Rachel M. Cohen has written a piece in The American Prospect titled “Under Trump, Liberals Rediscover School Segregation” that almost seems designed to rile both sides of the education policy debate.
These kinds of articles always get my attention, because it’s the easiest thing in the world to tell people exactly what they want to hear. The next easiest thing is to tell your opponents what they don’t want to hear.
Telling your allies what they don’t want to hear gets really awkward, at best.
Cohen applauds the newfound focus on school segregation, but thinks “the timing sometimes seems politically convenient.” She notes a previous lack of liberal interest in the segregation found not only in traditional schools, but in charters when supported by a charter-friendly Obama Administration.
Charter advocates aren’t going to love the notion that they, as well as voucher advocates, are contributing to segregation. But unions aren’t going to love Cohen’s implication that they tend to fight segregation only when they don’t have to sacrifice anything:
But while unions backed efforts to integrate and equalize public schools, they generally opposed initiatives that would have required transferring educators into schools they didn’t want to work in. Focused on the unequal work environments between black and white schools, unions argued that to transfer teachers against their will would represent yet another example of teachers’ lack of agency over their professional lives.

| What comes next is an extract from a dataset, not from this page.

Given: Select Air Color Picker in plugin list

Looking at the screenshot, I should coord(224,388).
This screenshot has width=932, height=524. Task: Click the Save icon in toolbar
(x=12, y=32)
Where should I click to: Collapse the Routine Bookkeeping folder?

Put differently, the AFT and its affiliates played an important role pushing for integration, but when teachers were asked to make the same sacrifices as bused students, unions pushed back, firmly asserting that working conditions in black schools would have to be improved first.

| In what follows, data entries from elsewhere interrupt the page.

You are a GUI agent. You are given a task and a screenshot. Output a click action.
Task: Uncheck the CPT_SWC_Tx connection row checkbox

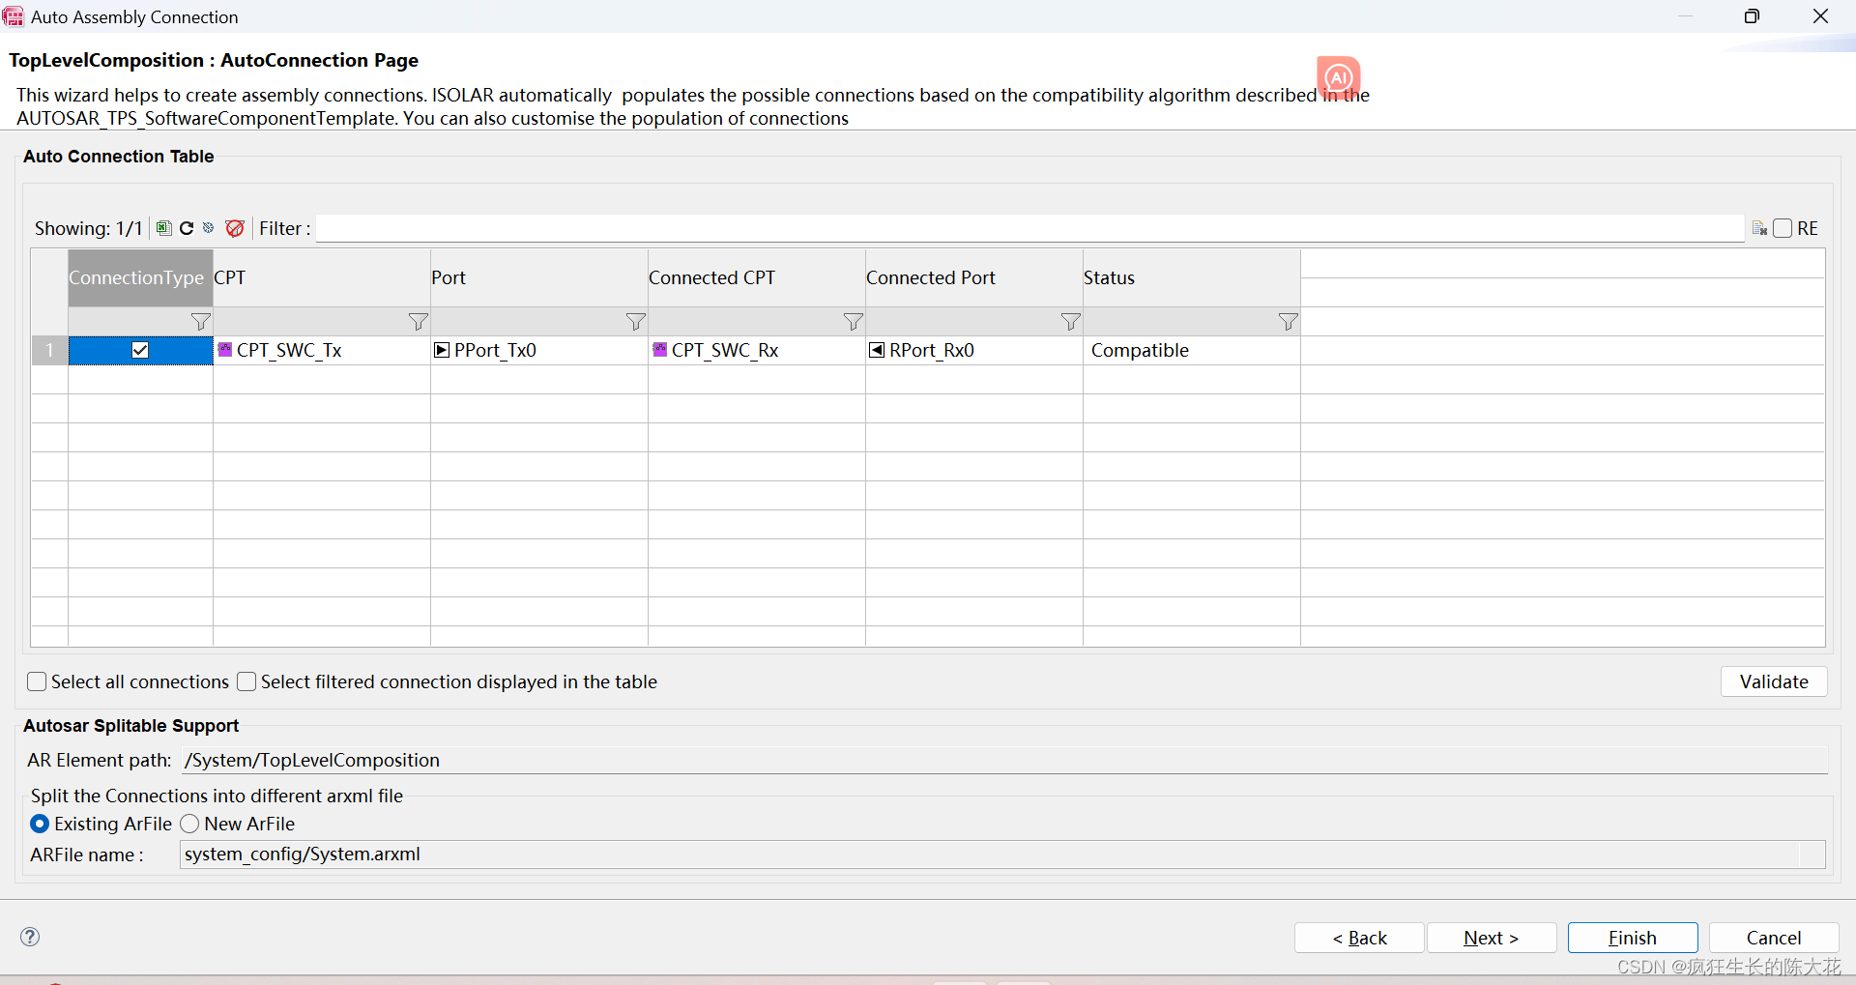[140, 350]
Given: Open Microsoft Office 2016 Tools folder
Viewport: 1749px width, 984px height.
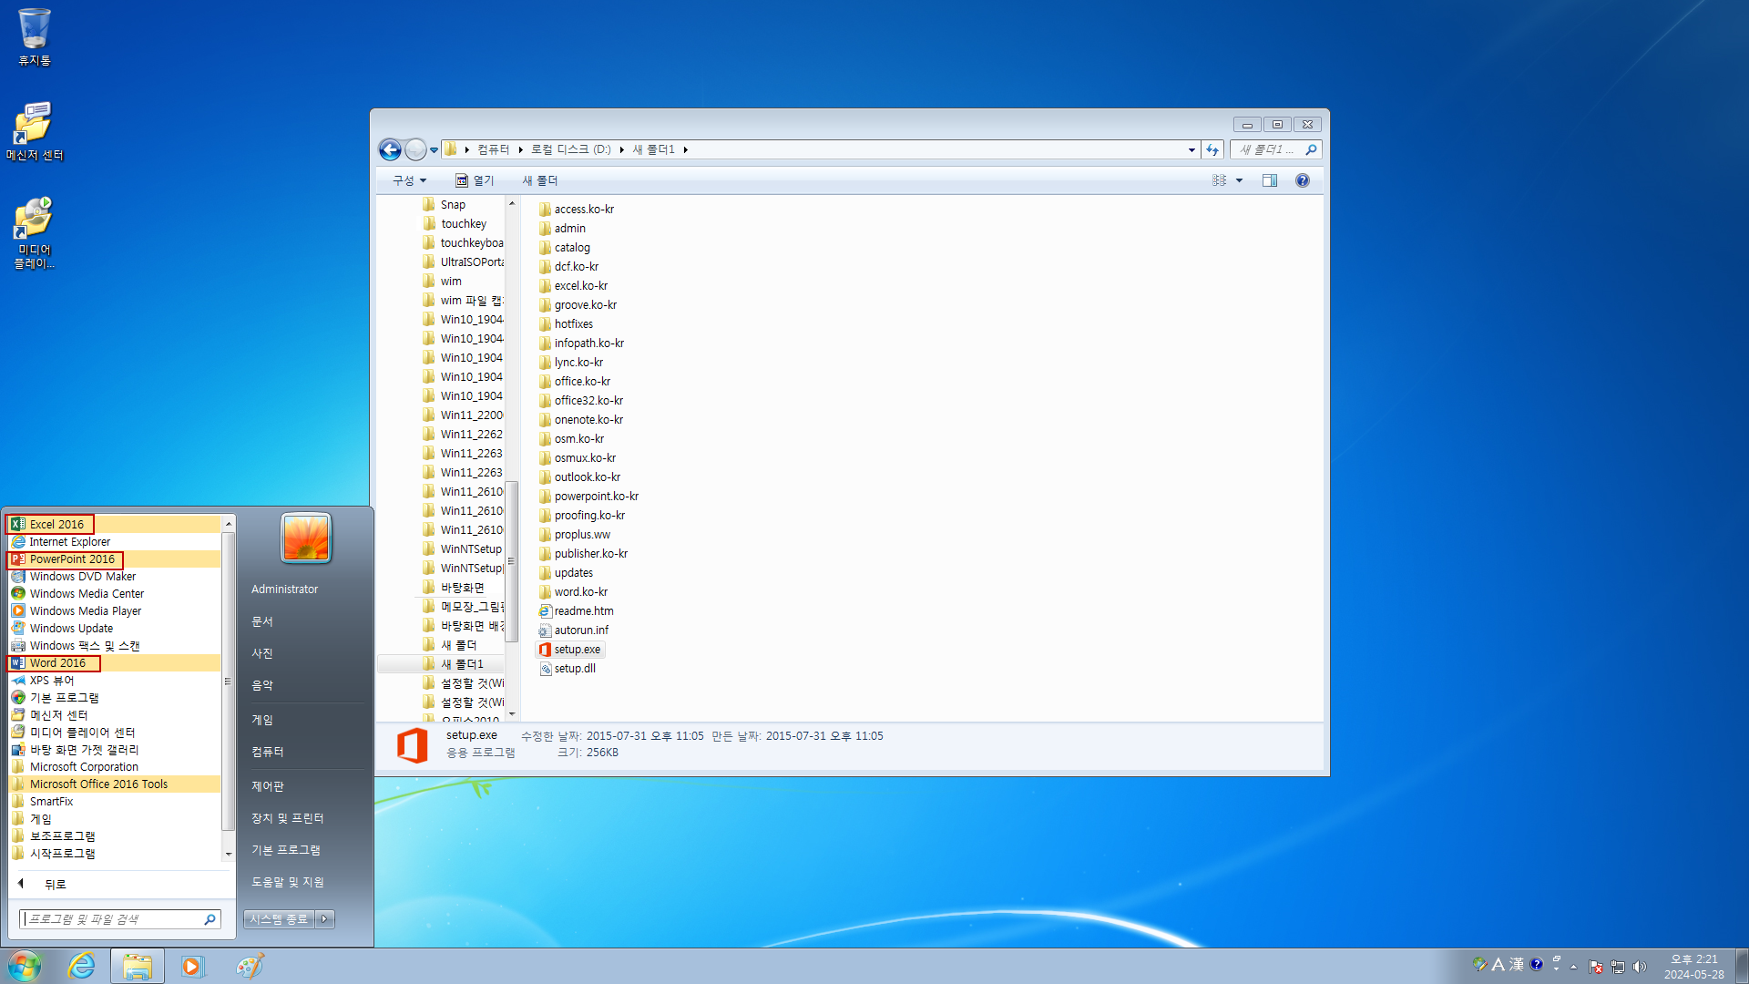Looking at the screenshot, I should [x=98, y=784].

I tried – less effectively – to address this very issue back when NEA decided to mount its crusade against institutional racism:
It’s easy to oppose institutional racism as long as it doesn’t require individual sacrifice. Hire more minority teachers? I’m in favor – until they get the job I applied for. Highly qualified and performing staff in low-income schools? Great – just as long as they aren’t placed higher on the district salary scale or interfere with my transfer or bumping rights. Better teachers in high-minority schools? Hear, hear! – but if they are lower on the seniority list than a so-so teacher, they have to be laid off first.

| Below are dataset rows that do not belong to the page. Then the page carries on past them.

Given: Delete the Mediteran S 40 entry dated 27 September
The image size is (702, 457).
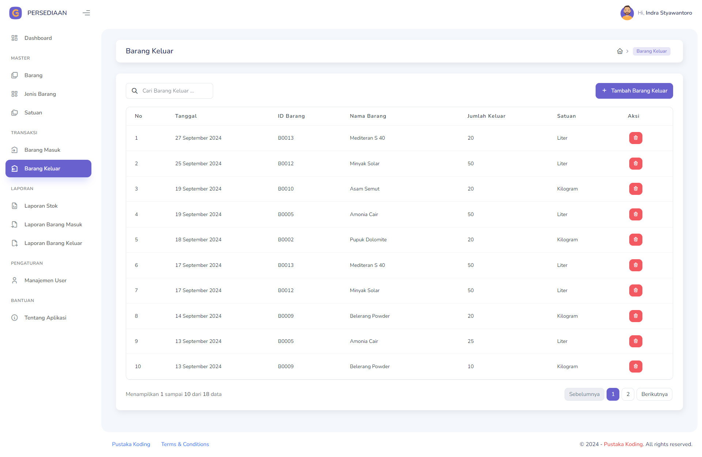Looking at the screenshot, I should click(635, 138).
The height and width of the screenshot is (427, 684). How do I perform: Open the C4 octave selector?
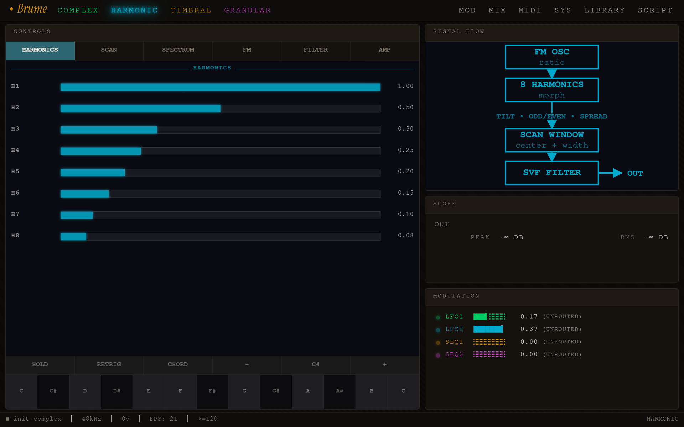(x=316, y=364)
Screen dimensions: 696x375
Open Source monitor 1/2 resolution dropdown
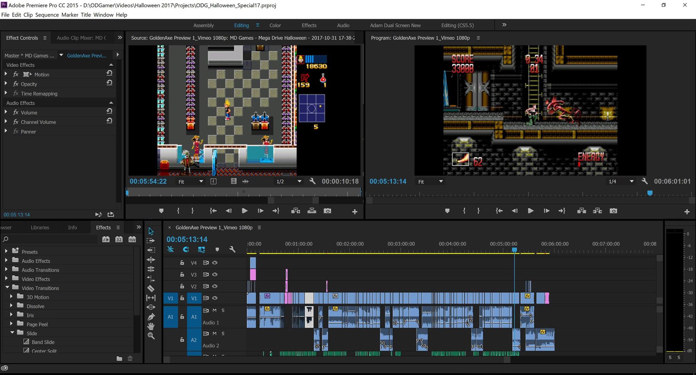(x=288, y=182)
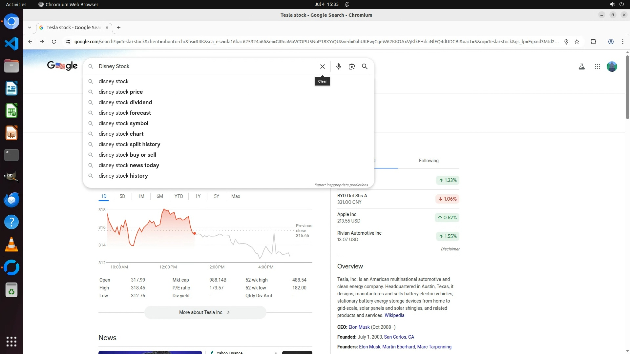Screen dimensions: 630x354
Task: Switch to the Following tab
Action: (x=429, y=161)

This applies to all of us, not just schools or unions. Economics has the concept of opportunity cost – that is, a benefit a person could have received, but gave up, in order to take another course of action. Ending segregation isn’t a matter of workshops, rallies or even political lobbying. It’s deciding to value integration enough to pay its opportunity cost.
We all fall short of opening our figurative wallets, so using segregation to advance other political goals is a bad investment for everyone.